(Supplied information):
---*---

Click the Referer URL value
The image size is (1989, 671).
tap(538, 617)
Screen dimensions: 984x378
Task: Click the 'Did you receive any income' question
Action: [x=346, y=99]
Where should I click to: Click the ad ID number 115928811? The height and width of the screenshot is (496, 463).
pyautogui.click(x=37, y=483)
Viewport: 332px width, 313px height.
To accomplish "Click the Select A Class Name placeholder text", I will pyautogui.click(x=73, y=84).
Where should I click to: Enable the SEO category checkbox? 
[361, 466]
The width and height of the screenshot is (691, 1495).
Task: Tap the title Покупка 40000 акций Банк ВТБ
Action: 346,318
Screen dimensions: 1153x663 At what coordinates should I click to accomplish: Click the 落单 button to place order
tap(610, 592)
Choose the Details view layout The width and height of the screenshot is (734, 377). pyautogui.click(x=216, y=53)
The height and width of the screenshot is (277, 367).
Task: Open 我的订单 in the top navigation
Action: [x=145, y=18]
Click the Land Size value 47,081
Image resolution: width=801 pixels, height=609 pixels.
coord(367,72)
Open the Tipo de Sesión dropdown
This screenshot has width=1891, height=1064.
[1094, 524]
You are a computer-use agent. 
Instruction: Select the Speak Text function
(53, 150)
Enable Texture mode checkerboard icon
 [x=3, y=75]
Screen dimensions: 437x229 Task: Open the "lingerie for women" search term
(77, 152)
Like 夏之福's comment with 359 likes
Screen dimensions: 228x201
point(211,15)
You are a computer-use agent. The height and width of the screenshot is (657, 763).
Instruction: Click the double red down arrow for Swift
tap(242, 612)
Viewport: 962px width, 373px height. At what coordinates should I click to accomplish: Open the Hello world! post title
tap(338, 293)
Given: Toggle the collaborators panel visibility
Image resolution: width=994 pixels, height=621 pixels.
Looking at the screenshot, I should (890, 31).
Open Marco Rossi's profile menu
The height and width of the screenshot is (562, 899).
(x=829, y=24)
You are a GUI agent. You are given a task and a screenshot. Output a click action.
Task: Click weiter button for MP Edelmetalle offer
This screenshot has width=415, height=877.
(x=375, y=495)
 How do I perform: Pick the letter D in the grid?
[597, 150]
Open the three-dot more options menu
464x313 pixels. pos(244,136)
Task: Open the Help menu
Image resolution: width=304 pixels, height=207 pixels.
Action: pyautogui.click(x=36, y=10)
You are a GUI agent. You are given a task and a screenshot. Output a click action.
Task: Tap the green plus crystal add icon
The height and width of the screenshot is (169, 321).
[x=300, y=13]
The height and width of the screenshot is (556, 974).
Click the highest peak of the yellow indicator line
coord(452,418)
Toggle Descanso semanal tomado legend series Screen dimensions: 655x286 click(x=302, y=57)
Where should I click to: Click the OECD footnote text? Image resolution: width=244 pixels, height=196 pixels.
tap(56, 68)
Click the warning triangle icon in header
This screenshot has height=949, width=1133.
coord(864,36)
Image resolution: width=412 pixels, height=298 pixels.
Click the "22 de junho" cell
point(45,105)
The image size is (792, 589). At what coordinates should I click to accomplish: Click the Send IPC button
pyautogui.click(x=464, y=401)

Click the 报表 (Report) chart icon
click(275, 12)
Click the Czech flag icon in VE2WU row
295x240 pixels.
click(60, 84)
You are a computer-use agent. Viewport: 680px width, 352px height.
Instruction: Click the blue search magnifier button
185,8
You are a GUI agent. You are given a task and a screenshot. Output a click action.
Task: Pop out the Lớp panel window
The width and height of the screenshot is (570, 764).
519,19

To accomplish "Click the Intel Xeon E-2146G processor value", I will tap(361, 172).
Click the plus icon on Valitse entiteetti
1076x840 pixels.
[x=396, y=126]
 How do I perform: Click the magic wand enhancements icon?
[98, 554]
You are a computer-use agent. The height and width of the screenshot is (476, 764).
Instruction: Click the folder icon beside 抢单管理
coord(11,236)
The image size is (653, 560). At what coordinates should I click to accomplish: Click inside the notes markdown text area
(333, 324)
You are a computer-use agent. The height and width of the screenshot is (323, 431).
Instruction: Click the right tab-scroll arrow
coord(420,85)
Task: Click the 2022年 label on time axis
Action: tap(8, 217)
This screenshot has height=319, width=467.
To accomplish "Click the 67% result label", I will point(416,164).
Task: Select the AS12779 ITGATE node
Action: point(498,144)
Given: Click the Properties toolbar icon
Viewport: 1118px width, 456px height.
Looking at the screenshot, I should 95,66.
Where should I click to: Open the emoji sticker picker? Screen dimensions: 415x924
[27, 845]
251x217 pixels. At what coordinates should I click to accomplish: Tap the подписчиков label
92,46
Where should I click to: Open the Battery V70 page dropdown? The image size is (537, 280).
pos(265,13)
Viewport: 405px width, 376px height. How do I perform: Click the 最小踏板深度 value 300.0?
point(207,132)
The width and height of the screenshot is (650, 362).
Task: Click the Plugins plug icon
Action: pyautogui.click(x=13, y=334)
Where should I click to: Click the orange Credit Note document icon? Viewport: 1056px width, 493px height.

---*---

(Exercise objective):
Each line of the material should be duplicated exactly, please.

(Expected answer):
Click the Referer URL value
The image size is (1989, 671).
tap(538, 617)
Screen dimensions: 984x378
Task: Click the 'Did you receive any income' question
Action: [x=346, y=99]
Where should I click to: Click the ad ID number 115928811? The height and width of the screenshot is (496, 463).
pyautogui.click(x=37, y=483)
Viewport: 332px width, 313px height.
To accomplish "Click the Select A Class Name placeholder text", I will pyautogui.click(x=73, y=84).
Where should I click to: Enable the SEO category checkbox? 
[361, 466]
The width and height of the screenshot is (691, 1495).
Task: Tap the title Покупка 40000 акций Банк ВТБ
Action: 346,318
Screen dimensions: 1153x663 At what coordinates should I click to accomplish: Click the 落单 button to place order
tap(610, 592)
Choose the Details view layout The width and height of the screenshot is (734, 377). pyautogui.click(x=216, y=53)
The height and width of the screenshot is (277, 367).
Task: Open 我的订单 in the top navigation
Action: [x=145, y=18]
Click the Land Size value 47,081
Image resolution: width=801 pixels, height=609 pixels.
coord(367,72)
Open the Tipo de Sesión dropdown
This screenshot has width=1891, height=1064.
[1094, 524]
You are a computer-use agent. 
Instruction: Select the Speak Text function
(53, 150)
Enable Texture mode checkerboard icon
 [x=3, y=75]
Screen dimensions: 437x229 Task: Open the "lingerie for women" search term
(77, 152)
Like 夏之福's comment with 359 likes
Screen dimensions: 228x201
point(211,15)
You are a computer-use agent. The height and width of the screenshot is (657, 763).
Instruction: Click the double red down arrow for Swift
tap(242, 612)
Viewport: 962px width, 373px height. At what coordinates should I click to accomplish: Open the Hello world! post title
tap(338, 293)
Given: Toggle the collaborators panel visibility
Image resolution: width=994 pixels, height=621 pixels.
Looking at the screenshot, I should (890, 31).
Open Marco Rossi's profile menu
The height and width of the screenshot is (562, 899).
(x=829, y=24)
You are a GUI agent. You are given a task and a screenshot. Output a click action.
Task: Click weiter button for MP Edelmetalle offer
This screenshot has width=415, height=877.
(x=375, y=495)
 How do I perform: Pick the letter D in the grid?
[597, 150]
Open the three-dot more options menu
464x313 pixels. pos(244,136)
Task: Open the Help menu
Image resolution: width=304 pixels, height=207 pixels.
Action: pyautogui.click(x=36, y=10)
You are a GUI agent. You are given a task and a screenshot. Output a click action.
Task: Tap the green plus crystal add icon
The height and width of the screenshot is (169, 321).
[x=300, y=13]
The height and width of the screenshot is (556, 974).
Click the highest peak of the yellow indicator line
coord(452,418)
Toggle Descanso semanal tomado legend series Screen dimensions: 655x286 click(x=302, y=57)
Where should I click to: Click the OECD footnote text? Image resolution: width=244 pixels, height=196 pixels.
tap(56, 68)
Click the warning triangle icon in header
This screenshot has height=949, width=1133.
coord(864,36)
Image resolution: width=412 pixels, height=298 pixels.
Click the "22 de junho" cell
point(45,105)
The image size is (792, 589). At what coordinates should I click to accomplish: Click the Send IPC button
pyautogui.click(x=464, y=401)

Click the 报表 (Report) chart icon
click(275, 12)
Click the Czech flag icon in VE2WU row
295x240 pixels.
click(60, 84)
You are a computer-use agent. Viewport: 680px width, 352px height.
Instruction: Click the blue search magnifier button
185,8
You are a GUI agent. You are given a task and a screenshot. Output a click action.
Task: Pop out the Lớp panel window
The width and height of the screenshot is (570, 764).
519,19

To accomplish "Click the Intel Xeon E-2146G processor value", I will tap(361, 172).
Click the plus icon on Valitse entiteetti
1076x840 pixels.
[x=396, y=126]
 How do I perform: Click the magic wand enhancements icon?
[98, 554]
You are a computer-use agent. The height and width of the screenshot is (476, 764).
Instruction: Click the folder icon beside 抢单管理
coord(11,236)
The image size is (653, 560). At what coordinates should I click to accomplish: Click inside the notes markdown text area
(333, 324)
You are a computer-use agent. The height and width of the screenshot is (323, 431).
Instruction: Click the right tab-scroll arrow
coord(420,85)
Task: Click the 2022年 label on time axis
Action: tap(8, 217)
This screenshot has height=319, width=467.
To accomplish "Click the 67% result label", I will point(416,164).
Task: Select the AS12779 ITGATE node
Action: point(498,144)
Given: Click the Properties toolbar icon
Viewport: 1118px width, 456px height.
Looking at the screenshot, I should 95,66.
Where should I click to: Open the emoji sticker picker? Screen dimensions: 415x924
[27, 845]
251x217 pixels. At what coordinates should I click to accomplish: Tap the подписчиков label
92,46
Where should I click to: Open the Battery V70 page dropdown? The image size is (537, 280).
pos(265,13)
Viewport: 405px width, 376px height. How do I perform: Click the 最小踏板深度 value 300.0?
point(207,132)
The width and height of the screenshot is (650, 362).
Task: Click the Plugins plug icon
Action: pyautogui.click(x=13, y=334)
Where should I click to: Click the orange Credit Note document icon? Viewport: 1056px width, 493px height.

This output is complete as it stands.